As I’ve been talking more and more with people about New Family Farm and what we hope to do this year — and for many more years to come — one of the things I notice is that some people just are not right for the CSA model. So I’ve been doing some thinking about who IS right for the CSA model – what kinds of people will be great partners for us in this farming endeavor. Here are some of those thoughts.
- You like to cook OR want to cook more. The real treat of having fresh, organic food is the flavor, color, texture and freshness. Taking the time to prepare and eat it (or save it for winter) – especially with family and friends – is important to you.
- You are open to seasonal and local eating. Spring is different than summer is different than fall, and every year is different. We’re in the middle of Iowa – which is different than California. This has big implications for what can be grown (reasonably) in our locale. As the season progresses, one crop comes into being, while another fades away. Some crops just do better (or worse) depending on temperatures, rainfall, and natural insect and disease populations. Each year is different. The important thing to keep in mind is your willingness to eat what naturally does well according to the environment and time of the year.
- You are open to new foods. You will undoubtedly receive vegetables that are unfamiliar to you. If you are open to this, to take the opportunity to ask other members how they prepare unfamiliar foods or discover new recipes, you will do fine.
- You want more than food for your money. Although you may save 10-30% on average buying food through the CSA when compared to ‘similar food’ available at retail prices, our members receive additional value.
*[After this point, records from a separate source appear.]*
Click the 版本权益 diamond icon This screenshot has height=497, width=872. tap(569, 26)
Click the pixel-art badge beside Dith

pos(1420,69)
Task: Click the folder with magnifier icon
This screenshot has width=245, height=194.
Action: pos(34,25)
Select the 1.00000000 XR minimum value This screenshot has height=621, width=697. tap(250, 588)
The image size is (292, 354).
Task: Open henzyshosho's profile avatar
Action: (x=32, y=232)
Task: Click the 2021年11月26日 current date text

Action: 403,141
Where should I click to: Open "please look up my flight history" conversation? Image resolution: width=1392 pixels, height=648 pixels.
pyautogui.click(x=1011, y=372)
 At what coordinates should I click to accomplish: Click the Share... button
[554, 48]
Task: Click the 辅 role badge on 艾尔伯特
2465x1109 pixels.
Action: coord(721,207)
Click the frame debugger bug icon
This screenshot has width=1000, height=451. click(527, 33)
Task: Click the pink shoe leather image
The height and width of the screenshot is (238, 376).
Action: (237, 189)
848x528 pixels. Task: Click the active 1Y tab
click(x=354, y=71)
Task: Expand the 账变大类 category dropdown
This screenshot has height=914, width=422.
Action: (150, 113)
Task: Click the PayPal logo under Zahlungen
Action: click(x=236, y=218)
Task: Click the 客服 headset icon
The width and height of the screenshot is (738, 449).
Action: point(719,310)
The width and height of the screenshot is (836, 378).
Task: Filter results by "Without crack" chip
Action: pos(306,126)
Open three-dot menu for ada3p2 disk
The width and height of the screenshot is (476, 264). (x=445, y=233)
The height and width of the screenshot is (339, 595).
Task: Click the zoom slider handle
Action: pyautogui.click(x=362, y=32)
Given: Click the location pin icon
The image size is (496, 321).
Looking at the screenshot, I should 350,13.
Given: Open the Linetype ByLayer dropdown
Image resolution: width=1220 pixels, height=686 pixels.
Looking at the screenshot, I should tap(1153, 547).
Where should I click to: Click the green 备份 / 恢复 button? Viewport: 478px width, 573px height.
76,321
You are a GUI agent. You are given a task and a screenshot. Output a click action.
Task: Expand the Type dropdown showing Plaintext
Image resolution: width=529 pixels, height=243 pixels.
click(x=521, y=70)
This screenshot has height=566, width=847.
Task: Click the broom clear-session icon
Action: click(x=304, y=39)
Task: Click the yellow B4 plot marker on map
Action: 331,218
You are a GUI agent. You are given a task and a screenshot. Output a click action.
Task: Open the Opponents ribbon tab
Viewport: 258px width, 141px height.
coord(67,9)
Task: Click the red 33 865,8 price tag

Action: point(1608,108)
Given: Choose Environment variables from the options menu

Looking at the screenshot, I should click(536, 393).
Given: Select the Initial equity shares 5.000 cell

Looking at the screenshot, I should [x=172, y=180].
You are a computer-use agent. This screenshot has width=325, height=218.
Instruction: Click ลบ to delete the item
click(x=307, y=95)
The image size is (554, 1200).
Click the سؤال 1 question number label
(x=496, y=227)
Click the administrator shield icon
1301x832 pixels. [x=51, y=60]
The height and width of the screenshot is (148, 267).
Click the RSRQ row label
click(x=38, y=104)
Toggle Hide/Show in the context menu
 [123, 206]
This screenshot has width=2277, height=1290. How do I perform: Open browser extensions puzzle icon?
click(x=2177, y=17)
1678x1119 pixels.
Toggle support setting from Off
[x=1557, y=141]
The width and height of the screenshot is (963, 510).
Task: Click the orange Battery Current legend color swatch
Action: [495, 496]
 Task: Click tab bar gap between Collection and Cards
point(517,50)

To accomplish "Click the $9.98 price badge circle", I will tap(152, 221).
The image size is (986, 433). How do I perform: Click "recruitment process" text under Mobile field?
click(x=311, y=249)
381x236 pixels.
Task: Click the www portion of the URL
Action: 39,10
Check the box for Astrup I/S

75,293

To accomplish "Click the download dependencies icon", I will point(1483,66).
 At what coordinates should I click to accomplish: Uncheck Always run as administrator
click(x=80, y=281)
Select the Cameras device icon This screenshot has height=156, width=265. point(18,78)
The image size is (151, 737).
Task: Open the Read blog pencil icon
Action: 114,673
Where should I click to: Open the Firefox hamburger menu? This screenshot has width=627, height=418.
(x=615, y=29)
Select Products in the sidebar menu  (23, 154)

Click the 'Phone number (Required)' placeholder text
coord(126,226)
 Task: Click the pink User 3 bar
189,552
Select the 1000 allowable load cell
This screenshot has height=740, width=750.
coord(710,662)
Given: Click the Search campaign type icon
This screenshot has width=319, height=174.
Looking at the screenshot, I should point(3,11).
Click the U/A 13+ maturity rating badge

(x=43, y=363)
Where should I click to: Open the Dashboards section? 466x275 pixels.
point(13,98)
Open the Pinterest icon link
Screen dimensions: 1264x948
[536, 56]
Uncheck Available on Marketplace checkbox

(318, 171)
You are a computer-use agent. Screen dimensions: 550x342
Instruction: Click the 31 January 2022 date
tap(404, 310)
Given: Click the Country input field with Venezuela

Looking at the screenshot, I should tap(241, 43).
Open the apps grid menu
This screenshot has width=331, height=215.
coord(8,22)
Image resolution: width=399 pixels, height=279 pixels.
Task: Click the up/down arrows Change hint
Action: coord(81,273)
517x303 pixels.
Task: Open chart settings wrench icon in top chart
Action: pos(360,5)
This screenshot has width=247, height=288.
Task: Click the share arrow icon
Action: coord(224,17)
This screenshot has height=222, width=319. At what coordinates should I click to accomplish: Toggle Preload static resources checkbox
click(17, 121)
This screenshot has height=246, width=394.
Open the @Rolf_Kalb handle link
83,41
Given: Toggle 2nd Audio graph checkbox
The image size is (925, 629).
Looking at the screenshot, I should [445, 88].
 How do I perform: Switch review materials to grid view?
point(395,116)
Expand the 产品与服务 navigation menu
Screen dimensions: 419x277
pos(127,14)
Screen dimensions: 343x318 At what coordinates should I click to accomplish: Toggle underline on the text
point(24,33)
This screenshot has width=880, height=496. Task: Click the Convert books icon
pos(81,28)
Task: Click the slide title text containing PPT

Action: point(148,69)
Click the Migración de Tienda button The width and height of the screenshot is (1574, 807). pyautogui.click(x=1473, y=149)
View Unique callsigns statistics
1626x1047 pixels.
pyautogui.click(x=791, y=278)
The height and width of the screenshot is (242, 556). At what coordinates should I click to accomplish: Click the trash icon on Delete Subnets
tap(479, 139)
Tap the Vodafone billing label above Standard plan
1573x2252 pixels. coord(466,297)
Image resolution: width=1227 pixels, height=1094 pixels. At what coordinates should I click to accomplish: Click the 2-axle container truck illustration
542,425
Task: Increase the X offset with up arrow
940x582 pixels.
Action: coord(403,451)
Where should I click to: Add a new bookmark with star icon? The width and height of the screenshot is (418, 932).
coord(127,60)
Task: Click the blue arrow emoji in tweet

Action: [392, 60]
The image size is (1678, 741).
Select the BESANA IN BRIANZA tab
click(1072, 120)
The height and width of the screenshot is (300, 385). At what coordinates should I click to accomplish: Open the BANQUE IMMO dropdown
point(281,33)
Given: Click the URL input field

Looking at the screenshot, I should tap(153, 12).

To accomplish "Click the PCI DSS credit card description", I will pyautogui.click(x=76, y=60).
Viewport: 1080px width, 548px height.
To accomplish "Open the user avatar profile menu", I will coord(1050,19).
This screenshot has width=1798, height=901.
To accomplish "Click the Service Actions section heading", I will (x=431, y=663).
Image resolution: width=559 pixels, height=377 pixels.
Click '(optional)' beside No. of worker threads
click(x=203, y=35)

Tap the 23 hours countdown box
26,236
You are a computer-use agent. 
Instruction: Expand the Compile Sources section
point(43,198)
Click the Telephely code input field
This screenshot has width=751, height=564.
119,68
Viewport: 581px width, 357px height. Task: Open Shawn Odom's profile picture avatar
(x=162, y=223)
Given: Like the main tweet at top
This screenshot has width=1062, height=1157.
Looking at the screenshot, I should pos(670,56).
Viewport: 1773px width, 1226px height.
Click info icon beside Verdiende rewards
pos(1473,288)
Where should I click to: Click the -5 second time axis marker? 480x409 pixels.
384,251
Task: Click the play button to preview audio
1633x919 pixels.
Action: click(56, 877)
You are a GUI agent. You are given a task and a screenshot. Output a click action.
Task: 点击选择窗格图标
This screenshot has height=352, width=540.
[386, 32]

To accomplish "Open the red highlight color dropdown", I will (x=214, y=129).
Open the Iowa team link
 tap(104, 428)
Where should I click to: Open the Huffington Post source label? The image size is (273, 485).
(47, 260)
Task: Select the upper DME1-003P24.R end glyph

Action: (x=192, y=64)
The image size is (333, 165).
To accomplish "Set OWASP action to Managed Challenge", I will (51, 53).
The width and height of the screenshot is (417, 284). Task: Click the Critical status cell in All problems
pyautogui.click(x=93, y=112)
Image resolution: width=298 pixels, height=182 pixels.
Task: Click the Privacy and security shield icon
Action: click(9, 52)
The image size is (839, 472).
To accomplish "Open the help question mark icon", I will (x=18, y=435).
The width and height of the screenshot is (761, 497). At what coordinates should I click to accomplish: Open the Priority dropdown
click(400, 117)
Part of the share cost goes toward maintaining and improving biological diversity (prairie reconstruction, tree and shrub planting, building bird and bat houses, and so on). We expect you to expect us to leave this farm in better shape than we found it.
- You want to be a part of and support a different kind of food system. The dominant food system today provides cheap calories, concentrates wealth in the hands of corporations, depends heavily on food traveling many food-miles, and emphasizes low-cost and high profits over environmental and social well-being. We want to to be part of changing that, and by supporting us, you show that you want to change it, too. We’re tiny in the big scheme of things, but we believe that many small actions repeated by many people can lead to big change: healthier, happy families and communities.
- Local is important to you. While population demographics are shifting in Iowa, small town values are not changing, and you want to support local businesses and the relationships that come from knowing the people around you. This extends to doing business with people you know and trust – your banker, insurance agent, grocer, doctor, vet, heating and cooling repairman, and farmer.
Thanks to Small Potatoes Farm for inspiring many items on this list!